Perhaps because there is a pressure to conform with Bar culture in order to succeed, younger junior women barristers tended to characterise such practices as “gender neutral”, with comments like “male or female, they’re all pals”. However other women described it as a “very superficial collegiality”.
These women stressed, instead, the importance of cultivating a strong female professional network of mentors and seeking out female peers. Such practices extend Bar culture in new ways. By making gender dynamics visible, they counter the cultural myth that the Bar is gender-neutral.
The Bar perpetuates its exclusive values through a narrative of prestige and privilege; barristers undeniably feel that they are entering an exciting and exclusive club. But women in the research who had maintained a “critical distance” from the culture of success articulated tensions between their identities as women and professionals.
For example, one woman talked about the “sense of entitlement” many male barristers had because of their education (predominantly private schools) and networks.
Their noses are really put out of joint when women are preferred for appointments or for silk or for any of those kinds of things.
Another woman explained:
Although it can be intellectually satisfying, you would be crazy to think that in the long term [the Bar culture] is going to be properly emotionally satisfying for you.
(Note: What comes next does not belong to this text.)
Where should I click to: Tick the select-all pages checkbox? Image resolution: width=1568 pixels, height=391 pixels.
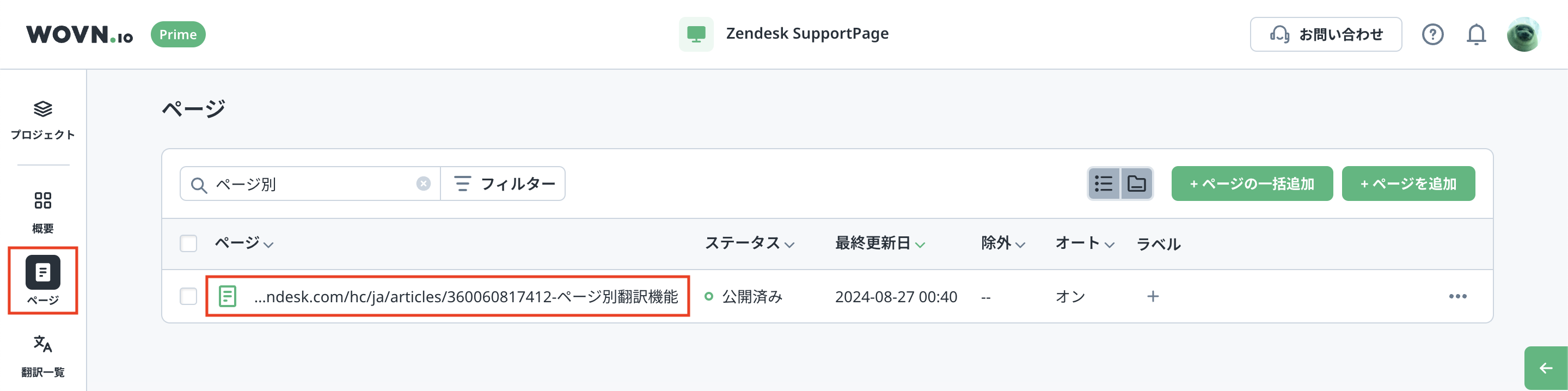coord(189,243)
While able to enjoy her position, she maintained a critical stance that allowed her to have reservations about the dominant norms rather than simply reproducing them. She commented that it was:
…very nice having that prestige of being a lawyer, and you would be a fool to say it doesn’t exist. Because it does. I find that disturbing. I don’t like the idea.
Holding their nerve
Research suggests that gender bias continues to impede women’s progress in our most important institutions in politics, economics, health, education and the law. Yet if women in leadership openly complain of gender bias, they run the risk of being vilified by colleagues, competitors and the media for “playing the gender card”.
A recent issue of Griffith Review on the theme of Women and Power editorialised that in a transformative new century Australian women need to:
…hold our nerve, and transcend the “witch, liar, troll” backlash.
But what exactly does this involve for women who enter elite professions?
Many elite, male-dominated professional cultures work to render the demands of family life invisible. Women’s choices to openly acknowledge and make time for the demands of life outside work, cultivate supportive female professional networks and mentor junior women may be shifting the way things are done.
Acting as faultlines, individual practices such as these may be helping to counter norms that have long kept seemingly impervious, male-biased professional cultures in place.
Identifying the various ways in which women “hold their nerve” in male-dominated professions may shed light on how Australian professions and institutions can be truly transformed for the next generation.